Daniel Adrián Derderian, el hombre acusado de haber matado a su madre y a su hermana con una réplica de un sable samurai, arma conocida como “katana”, confesó ser el asesino, pero dijo que actuó para defenderse y contó detalles del doble crimen.
Así lo informaron a LA NACION calificadas fuentes de la investigación. Derderian, de 45 años y detenido ayer en Garín, en Escobar, por la policía bonaerense, fue indagado hoy por el fiscal José Amallo, a cargo de la causa.
“El acusado del doble crimen dijo que se defendió de una agresión de la madre y la hermana. Sostuvo que agarró la ´katana´ y las mató para que no lo golpearan y asesinaran como lo hicieron con su padrastro”, explicaron las fuentes consultadas.
Según el sospechoso, las víctimas, Elsa Margarita Suárez, de 66 años, de Sofía Elsa Aurelia Chaparro, de 31, fueron asesinadas entre el viernes y el sábado pasados en su casa de General Pacheco, en Tigre.
El doble crimen fue descubierto la noche del lunes pasado por dos vecinos que descubrieron los cuerpos de las víctimas en un patio interno de la casa donde vivían las dos mujeres.
“Todos los días peleábamos. Mi madre era alcohólica. Se ponía agresiva. Me corrió con una pala y me pegó con la pala en una pierna. Mi hermana me pegó con el palo de una escoba en la oreja, me salió sangre. Todo sucedió en el patio. Lo mismo hizo con mi padrastro. A él, después de matarlo a palazos, lo prendió fuego”, sostuvo el sindicado doble homicida, según pudo reconstruir LA NACION de fuentes de la investigación.
El acusado contó que después de ser golpeado por su madre y su hermano logró correr hasta el galpón dónde él dormía.
“Agarré la espada [la ´katana´] que estaba sobre mi cama y me defendí. Me iban a matar a palazos y seguramente me iban a prender fuego con la botella de nafta que me encontró la policía en la mochila. La guardé como prueba”, agregó el sindicado doble homicida.
Según Derderian, primero mató a la madre. “Cayó al piso y ahí quedó y luego agredí a mi hermana y también cayó al piso. A ambas le di los cortes en el cuello. Hace años aprendí algunas artes marciales. En ese momento no medí, pero supe que las había matado”, sostuvo ante el fiscal Amallo.

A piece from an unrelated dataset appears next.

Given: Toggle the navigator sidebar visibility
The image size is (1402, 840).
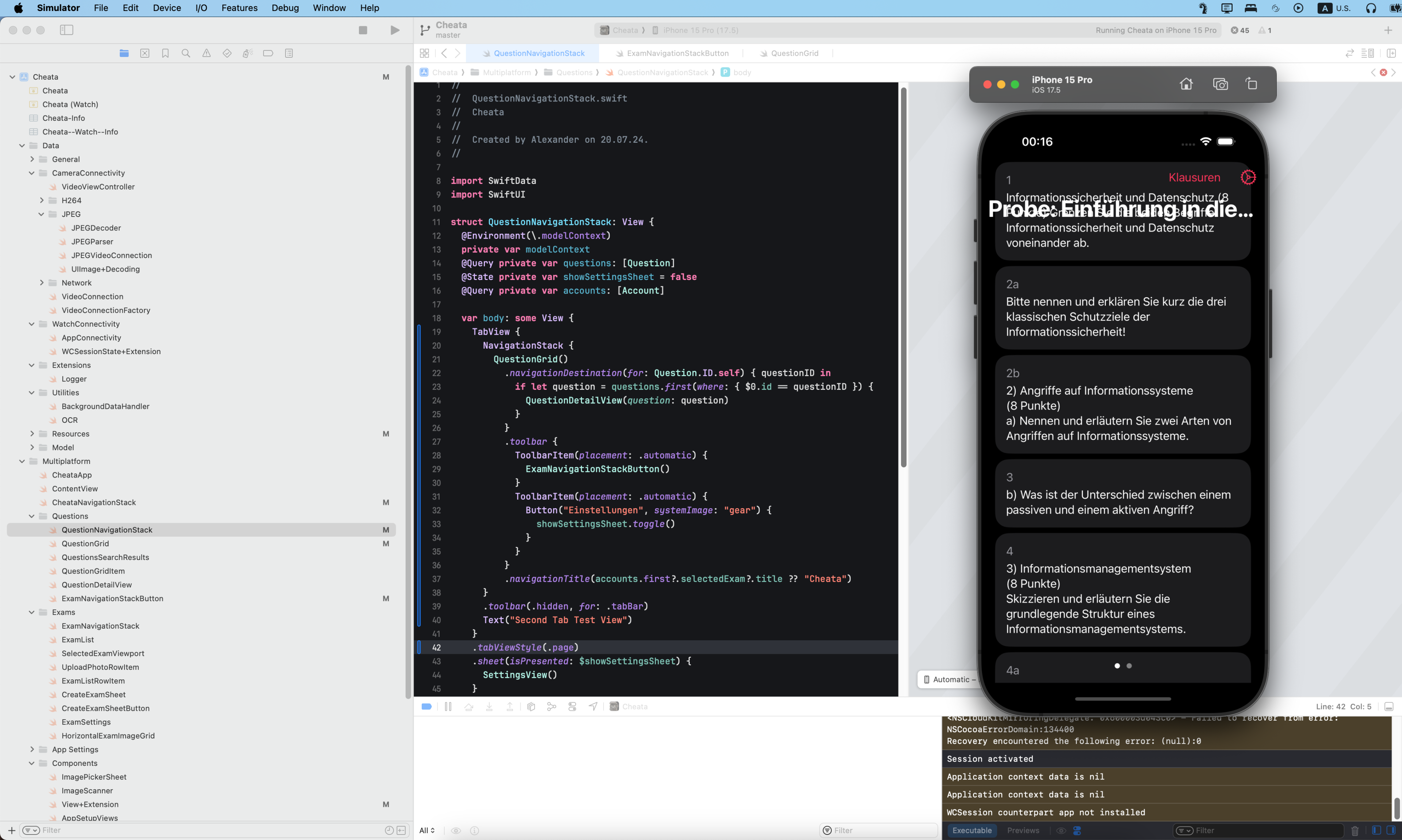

Sobre el arma homicida, el acusado afirmó tenerla desde hace 12 años. “Aprendí a usarla en Kung Fu”, explicó. Afirmó haber llegado a Garín, donde fue detenido, a pie.
“No fui a la policía porque me asusté. Estuve deambulando y caminé hasta Garín”, dijo y antes de finalizar afirmó que su madre le tiraba agua caliente y le pegaba con una pala a su gata y a su perra.
“Le molestaba que la gata maullara y que la perra ladrara”, recordó el sospechoso.